Este modelo não valoriza o estranho. Valoriza a normalização.
Procura escala, não nuance.
Procura replicar, não reinventar.
Procura "compliance", não surpresa.

Resultado?
Quando aparece uma arbitrage - uma diferença de valor percebido - quem a aproveita não é a multinacional nem o governo, mas o pequeno agente periférico que tem a coragem (ou a liberdade) de ver o que os outros ignoram.

É ingénuo esperar que a inovação venha de quem precisa de justificar todas as suas decisões com base num modelo estável e previsível. O funcionário público, o gestor de grande empresa, o auditor de gabinete - todos são formatados para manter a coerência, não para detectar o estranho.

Quem vê o estranho como "bug" nunca o vai aproveitar como "feature". A arbitrage exige curiosidade.
Exige desconfiar dos consensos.
Exige sistemas de gestão que permitam olhar para uma não conformidade e dizer:
- "Não vamos só corrigir. Vamos explorar."
- "Isto pode ser o princípio de uma ideia nova, não o fim de um desvio."

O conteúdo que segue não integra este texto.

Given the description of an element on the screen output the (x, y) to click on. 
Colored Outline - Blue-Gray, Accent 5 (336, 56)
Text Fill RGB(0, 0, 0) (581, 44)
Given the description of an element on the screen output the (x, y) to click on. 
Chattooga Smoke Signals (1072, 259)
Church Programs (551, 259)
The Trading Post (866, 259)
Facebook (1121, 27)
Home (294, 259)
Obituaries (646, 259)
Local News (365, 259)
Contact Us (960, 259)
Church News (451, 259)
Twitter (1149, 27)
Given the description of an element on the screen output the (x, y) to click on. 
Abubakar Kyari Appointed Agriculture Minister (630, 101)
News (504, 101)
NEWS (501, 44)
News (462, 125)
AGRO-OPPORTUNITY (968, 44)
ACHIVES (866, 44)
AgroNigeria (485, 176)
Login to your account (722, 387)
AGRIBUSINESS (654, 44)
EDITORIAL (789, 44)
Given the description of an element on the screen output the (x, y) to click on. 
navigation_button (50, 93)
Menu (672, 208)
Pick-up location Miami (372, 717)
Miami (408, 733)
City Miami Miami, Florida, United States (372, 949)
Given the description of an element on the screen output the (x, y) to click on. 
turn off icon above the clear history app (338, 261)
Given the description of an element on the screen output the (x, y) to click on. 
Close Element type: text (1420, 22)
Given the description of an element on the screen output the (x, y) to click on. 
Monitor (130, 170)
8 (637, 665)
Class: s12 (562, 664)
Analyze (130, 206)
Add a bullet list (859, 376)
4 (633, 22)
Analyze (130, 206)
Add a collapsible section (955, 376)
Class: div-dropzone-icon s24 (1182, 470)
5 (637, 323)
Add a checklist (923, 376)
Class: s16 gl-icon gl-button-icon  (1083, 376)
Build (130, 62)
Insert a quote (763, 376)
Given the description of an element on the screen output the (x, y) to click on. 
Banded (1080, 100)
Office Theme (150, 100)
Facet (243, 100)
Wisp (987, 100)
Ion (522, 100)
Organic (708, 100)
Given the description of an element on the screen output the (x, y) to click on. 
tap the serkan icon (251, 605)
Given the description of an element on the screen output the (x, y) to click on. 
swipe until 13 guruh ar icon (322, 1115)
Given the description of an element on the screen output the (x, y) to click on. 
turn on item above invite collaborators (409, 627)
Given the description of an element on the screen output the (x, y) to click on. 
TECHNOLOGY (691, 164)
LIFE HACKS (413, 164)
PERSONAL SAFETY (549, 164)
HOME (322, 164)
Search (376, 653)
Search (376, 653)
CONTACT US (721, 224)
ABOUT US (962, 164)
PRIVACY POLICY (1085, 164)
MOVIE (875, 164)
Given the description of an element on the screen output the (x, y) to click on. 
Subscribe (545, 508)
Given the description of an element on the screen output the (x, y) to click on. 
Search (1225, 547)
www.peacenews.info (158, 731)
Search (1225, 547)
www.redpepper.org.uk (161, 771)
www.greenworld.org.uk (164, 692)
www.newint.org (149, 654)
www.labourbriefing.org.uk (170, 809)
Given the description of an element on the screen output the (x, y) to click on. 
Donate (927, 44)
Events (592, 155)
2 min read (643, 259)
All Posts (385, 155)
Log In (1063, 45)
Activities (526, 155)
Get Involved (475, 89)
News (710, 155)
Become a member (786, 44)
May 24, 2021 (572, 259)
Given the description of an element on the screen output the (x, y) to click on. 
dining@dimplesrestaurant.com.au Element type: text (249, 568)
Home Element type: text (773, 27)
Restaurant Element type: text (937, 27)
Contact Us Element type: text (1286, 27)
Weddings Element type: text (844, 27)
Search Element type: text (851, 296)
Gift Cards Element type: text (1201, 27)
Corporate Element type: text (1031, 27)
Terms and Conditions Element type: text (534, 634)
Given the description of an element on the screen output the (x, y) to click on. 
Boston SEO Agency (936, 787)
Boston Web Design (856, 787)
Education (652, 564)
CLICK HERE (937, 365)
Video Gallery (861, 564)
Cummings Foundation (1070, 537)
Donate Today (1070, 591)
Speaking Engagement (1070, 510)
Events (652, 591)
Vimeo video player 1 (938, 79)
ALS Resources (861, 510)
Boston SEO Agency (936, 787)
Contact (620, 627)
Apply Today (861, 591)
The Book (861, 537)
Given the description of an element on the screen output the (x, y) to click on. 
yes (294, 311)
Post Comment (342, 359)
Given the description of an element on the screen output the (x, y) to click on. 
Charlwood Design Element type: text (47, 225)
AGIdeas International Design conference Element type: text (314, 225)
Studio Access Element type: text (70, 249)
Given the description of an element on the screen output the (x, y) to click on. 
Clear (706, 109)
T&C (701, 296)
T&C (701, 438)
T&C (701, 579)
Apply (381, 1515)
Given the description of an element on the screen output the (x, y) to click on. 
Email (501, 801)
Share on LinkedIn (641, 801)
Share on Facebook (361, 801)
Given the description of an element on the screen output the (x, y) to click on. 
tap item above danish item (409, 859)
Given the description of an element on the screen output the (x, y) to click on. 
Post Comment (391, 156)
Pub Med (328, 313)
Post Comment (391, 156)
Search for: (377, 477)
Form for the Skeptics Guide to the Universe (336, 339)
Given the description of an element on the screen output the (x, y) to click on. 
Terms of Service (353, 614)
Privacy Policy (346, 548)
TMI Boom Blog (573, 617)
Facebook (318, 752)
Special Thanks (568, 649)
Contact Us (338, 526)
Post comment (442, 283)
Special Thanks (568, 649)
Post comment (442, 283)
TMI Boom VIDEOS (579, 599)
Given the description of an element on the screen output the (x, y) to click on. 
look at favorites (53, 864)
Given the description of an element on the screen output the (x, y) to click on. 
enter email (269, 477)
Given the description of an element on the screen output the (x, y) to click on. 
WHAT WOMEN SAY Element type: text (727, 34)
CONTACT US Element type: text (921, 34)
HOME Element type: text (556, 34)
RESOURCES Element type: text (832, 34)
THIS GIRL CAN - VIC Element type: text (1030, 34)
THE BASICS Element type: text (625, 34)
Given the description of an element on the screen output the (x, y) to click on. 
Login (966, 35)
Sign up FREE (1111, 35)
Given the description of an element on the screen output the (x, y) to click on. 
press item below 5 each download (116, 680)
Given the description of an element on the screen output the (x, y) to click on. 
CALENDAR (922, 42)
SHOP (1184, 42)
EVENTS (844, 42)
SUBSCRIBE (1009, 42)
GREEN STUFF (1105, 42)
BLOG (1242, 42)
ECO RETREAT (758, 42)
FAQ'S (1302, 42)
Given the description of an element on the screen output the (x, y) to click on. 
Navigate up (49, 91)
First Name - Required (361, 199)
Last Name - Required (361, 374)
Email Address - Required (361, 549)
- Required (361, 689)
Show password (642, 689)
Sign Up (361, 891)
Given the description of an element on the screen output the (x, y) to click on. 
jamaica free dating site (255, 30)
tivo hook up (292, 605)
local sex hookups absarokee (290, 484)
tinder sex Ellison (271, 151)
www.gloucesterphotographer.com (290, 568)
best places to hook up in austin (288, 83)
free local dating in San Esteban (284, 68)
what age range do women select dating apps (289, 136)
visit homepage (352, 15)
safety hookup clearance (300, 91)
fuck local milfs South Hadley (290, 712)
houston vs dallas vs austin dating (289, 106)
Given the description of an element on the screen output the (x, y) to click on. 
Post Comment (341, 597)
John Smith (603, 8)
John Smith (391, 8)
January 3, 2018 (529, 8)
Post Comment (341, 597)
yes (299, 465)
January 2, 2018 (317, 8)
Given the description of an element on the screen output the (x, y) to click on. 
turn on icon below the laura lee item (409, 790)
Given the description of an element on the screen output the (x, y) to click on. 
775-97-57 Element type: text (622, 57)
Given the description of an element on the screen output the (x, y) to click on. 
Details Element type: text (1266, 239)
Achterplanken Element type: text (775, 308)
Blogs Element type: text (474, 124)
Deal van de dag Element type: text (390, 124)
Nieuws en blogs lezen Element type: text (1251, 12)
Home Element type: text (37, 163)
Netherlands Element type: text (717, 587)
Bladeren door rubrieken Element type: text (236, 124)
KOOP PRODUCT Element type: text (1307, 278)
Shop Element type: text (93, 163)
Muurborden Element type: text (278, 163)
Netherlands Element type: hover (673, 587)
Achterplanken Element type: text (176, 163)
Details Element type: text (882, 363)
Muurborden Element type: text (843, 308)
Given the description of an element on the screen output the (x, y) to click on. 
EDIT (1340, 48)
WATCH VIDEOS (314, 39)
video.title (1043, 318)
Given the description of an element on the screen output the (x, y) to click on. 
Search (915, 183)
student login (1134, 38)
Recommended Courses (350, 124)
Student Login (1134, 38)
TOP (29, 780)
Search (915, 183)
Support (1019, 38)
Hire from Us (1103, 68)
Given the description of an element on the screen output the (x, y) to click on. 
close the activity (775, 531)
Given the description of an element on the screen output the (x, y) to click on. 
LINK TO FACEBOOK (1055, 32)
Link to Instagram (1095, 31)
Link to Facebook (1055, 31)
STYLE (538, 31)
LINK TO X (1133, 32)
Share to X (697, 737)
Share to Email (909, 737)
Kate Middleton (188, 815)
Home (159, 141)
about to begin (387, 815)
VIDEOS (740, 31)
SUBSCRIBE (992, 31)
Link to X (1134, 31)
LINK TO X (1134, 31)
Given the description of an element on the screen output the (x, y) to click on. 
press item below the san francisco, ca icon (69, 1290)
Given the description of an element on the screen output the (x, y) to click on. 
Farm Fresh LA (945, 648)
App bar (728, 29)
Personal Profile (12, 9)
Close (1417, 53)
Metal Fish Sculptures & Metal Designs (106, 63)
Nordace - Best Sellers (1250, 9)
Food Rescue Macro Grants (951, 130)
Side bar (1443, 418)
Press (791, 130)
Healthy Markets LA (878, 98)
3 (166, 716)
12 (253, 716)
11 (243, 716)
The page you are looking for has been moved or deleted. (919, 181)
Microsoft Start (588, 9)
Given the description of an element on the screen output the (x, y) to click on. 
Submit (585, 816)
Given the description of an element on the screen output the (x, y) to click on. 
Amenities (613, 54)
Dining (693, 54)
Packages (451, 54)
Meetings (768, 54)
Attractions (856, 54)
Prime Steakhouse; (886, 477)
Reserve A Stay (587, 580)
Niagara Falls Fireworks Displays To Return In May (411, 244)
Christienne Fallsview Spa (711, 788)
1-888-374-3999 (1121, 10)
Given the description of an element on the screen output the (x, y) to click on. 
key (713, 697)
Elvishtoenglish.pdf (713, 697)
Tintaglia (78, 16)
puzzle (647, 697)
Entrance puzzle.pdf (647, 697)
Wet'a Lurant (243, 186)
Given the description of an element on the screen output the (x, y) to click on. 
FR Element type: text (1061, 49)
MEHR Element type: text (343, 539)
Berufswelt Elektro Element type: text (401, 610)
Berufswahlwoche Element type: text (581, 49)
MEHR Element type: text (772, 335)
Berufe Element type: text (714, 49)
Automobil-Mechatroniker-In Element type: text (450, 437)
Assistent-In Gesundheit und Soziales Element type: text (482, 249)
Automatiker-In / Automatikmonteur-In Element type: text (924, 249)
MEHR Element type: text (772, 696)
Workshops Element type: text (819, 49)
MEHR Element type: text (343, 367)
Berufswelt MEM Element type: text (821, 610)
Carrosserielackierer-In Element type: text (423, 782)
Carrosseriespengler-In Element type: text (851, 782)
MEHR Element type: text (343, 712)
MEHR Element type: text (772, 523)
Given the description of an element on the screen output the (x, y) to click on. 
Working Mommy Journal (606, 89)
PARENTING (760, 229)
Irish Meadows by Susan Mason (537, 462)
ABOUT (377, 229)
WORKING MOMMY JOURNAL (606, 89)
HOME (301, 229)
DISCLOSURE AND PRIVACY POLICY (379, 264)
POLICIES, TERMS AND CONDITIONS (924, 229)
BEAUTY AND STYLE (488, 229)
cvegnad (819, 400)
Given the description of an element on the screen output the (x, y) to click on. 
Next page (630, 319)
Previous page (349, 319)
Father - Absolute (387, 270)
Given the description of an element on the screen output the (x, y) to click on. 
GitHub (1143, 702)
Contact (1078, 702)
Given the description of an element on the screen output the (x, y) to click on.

Um sistema de gestão da qualidade eficaz não serve para garantir previsibilidade.
Serve para garantir aprendizagem rápida e acção inteligente.
O estranho, o inesperado, o fora do plano — tudo isso pode ser ruído.

Mas pode também ser ouro.

Depende de quem olha.
Depende de que cultura se tem.

Depende de se estás a usar a ISO 9001 como escudo contra a realidade - ou como lente para vê-la melhor.